Ao comentar a repercussão do caso, Freitas declarou que “nosso campo político tem total interesse em que o caso Master seja investigado”. A frase busca afastar a ideia de resistência governista às apurações e posiciona a defesa do senador dentro de uma estratégia política de cobrança por investigação integral.

Secretário afirma que apuração teve origem em órgãos sob gestão Lula

Felipe Freitas também destacou que as primeiras apurações relacionadas ao Banco Master ocorreram no âmbito do Banco Central durante a gestão do presidente Luiz Inácio Lula da Silva. Na avaliação do secretário, esse dado demonstraria que o governo federal não teria atuado para impedir a identificação de irregularidades no sistema financeiro.

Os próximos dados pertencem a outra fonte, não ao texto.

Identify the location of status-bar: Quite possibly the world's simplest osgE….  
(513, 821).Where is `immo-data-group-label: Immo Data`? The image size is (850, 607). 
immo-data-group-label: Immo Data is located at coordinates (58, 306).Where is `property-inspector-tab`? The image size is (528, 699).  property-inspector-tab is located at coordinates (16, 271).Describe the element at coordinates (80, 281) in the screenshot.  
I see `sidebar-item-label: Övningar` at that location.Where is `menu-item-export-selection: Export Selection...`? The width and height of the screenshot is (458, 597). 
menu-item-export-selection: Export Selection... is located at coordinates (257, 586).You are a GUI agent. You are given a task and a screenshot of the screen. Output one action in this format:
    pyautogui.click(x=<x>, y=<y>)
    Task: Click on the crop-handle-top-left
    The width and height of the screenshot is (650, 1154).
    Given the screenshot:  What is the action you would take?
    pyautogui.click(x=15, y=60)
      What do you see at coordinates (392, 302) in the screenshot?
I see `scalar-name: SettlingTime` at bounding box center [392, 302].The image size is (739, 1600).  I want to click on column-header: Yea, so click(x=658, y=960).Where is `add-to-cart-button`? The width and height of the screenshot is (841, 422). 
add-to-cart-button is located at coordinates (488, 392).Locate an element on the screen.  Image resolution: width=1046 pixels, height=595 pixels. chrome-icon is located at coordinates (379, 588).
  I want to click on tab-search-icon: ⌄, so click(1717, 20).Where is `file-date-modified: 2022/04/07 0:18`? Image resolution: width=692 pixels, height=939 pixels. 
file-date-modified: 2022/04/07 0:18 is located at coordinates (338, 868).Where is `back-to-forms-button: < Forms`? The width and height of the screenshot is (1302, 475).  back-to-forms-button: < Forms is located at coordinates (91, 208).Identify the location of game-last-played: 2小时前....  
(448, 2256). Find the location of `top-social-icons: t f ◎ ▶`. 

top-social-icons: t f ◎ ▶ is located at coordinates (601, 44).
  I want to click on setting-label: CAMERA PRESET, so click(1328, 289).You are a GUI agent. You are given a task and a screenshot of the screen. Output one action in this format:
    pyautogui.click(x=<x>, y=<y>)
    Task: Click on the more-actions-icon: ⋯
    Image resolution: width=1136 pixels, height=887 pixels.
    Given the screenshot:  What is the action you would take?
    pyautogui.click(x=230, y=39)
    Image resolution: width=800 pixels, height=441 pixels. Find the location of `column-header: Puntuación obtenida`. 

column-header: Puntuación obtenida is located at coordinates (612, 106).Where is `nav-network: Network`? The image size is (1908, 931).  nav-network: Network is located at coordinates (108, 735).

Segundo Freitas, os crimes atribuídos a operadores ligados ao banco foram revelados por instituições de controle e fiscalização, o que reforçaria a necessidade de preservar a investigação de disputas políticas antecipadas. Para ele, o foco deve permanecer nos fatos, nos documentos e nos agentes efetivamente envolvidos nas operações sob suspeita.

O secretário argumentou que a investigação deve alcançar todas as conexões políticas e econômicas do caso, sem blindagem a qualquer grupo. A manifestação, embora em defesa de Wagner, procura deslocar o debate do campo da acusação individual para a exigência de apuração ampla.

Declaração mira oposição e amplia disputa política

Na manifestação pública, Felipe Freitas afirmou que o foco das suspeitas deveria se voltar também para integrantes da oposição. Segundo ele, setores ligados ao governo anterior teriam mais explicações a prestar sobre relações com Daniel Vorcaro e outros agentes associados ao escândalo financeiro.

“É absurdo que o líder do nosso governo, peça-chave na defesa dos interesses nacionais e do combate à corrupção, seja acusado de ser parte de qualquer acordo escuso ou ilegal”, declarou o secretário.

Freitas acrescentou que o governo Bolsonaro teria razões para temer a apuração das relações mantidas com Vorcaro e demais personagens do caso. A declaração insere o episódio no ambiente de disputa política nacional, no qual governo e oposição buscam atribuir responsabilidades e reduzir danos institucionais.

Caso Master ganha dimensão nacional

O caso Banco Master passou a ocupar espaço central no debate político por envolver suspeitas de crimes financeiros, relações empresariais com agentes públicos e possível influência sobre decisões econômicas e institucionais. A menção ao nome de Jaques Wagner ampliou o impacto político da apuração, em razão da posição ocupada pelo senador como liderança do governo no Congresso Nacional.

A defesa feita por Felipe Freitas ocorre em momento sensível para o campo governista. O senador baiano tem papel relevante na articulação política federal e na sustentação parlamentar do governo Lula, o que torna qualquer suspeita contra ele um fator de pressão institucional e eleitoral.

Ao mesmo tempo, a manifestação do secretário indica que aliados de Wagner pretendem reagir politicamente às acusações, sem se opor formalmente às investigações. A linha adotada combina defesa da biografia do senador, cobrança por apuração ampla e tentativa de vincular o caso a personagens da oposição.